[
Lists Home |
Date Index |
Thread Index
]
- To: xml-dev@lists.xml.org
- Subject: Expat and XML encoding
- From: Tomasz Geisel <tomasz.geisel@gmail.com>
- Date: Tue, 6 Dec 2005 21:04:50 +0100
- Domainkey-signature: a=rsa-sha1; q=dns; c=nofws; s=beta; d=gmail.com; h=received:message-id:date:from:to:subject:mime-version:content-type:content-transfer-encoding:content-disposition; b=KvlK49hn0yIhhdr5FGBeGk8t4385TgifS9kF729ZJq3m4Kvu6KwBoe6CyMze6sveGwMOjWz7OIMLGtdqyUYj+fgxL6acCuHrbgkfn4fk2vi99c1fRdLoalqnv3+tSY8zUvJJg3lIZI853/O6L2w1sXykb4Io8el2LIG1lmmE/j4=
Hi!
I'm working on xml parser using expat and iconv libs. I'm trying to
achieve universal encoding handler, where map array is populated using
iconv function. Below is code snippet based on concept founded in
abiword source. Is it correct way to do encoding from for ex.

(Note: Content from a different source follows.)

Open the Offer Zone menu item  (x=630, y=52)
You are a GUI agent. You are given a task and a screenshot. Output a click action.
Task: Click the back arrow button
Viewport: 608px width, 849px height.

windows-1250 to utf-8? (asking 'cos text encoded in this way is not
correct utf-8)
Thanks in advance.
Best regards,
Tomasz Geisel.
--------------------------------
int encHandler(void *encodingHandlerData, const XML_Char
*name, XML_Encoding *info)
{
needConversion=true;
convDescriptor = iconv_open("UTF-8",name);
if (convDescriptor==(iconv_t)(-1))
return 0;
info->convert = NULL;
info->release = NULL;
char ibuf[1],obuf[2];
for(int i=0;i<256;++i)
{
size_t ibuflen = 1, obuflen=2;
const char* iptr = ibuf;
char* optr = obuf;
ibuf[0] = static_cast<unsigned char>(i);
size_t donecnt = iconv(convDescriptor,&iptr,&ibuflen,&optr,&obuflen);
if (donecnt!=(size_t)-1 && ibuflen==0)
{
unsigned short uval;
unsigned short b0 = static_cast<unsigned char>(obuf[0]);
unsigned short b1 = static_cast<unsigned char>(obuf[1]);
uval = b0 | (b1<<8);
info->map[i] = static_cast<unsigned int>(uval);
}
else
info->map[i] = -1;
}
iconv_close(convDescriptor);
return 1;
}
--------------------------------
|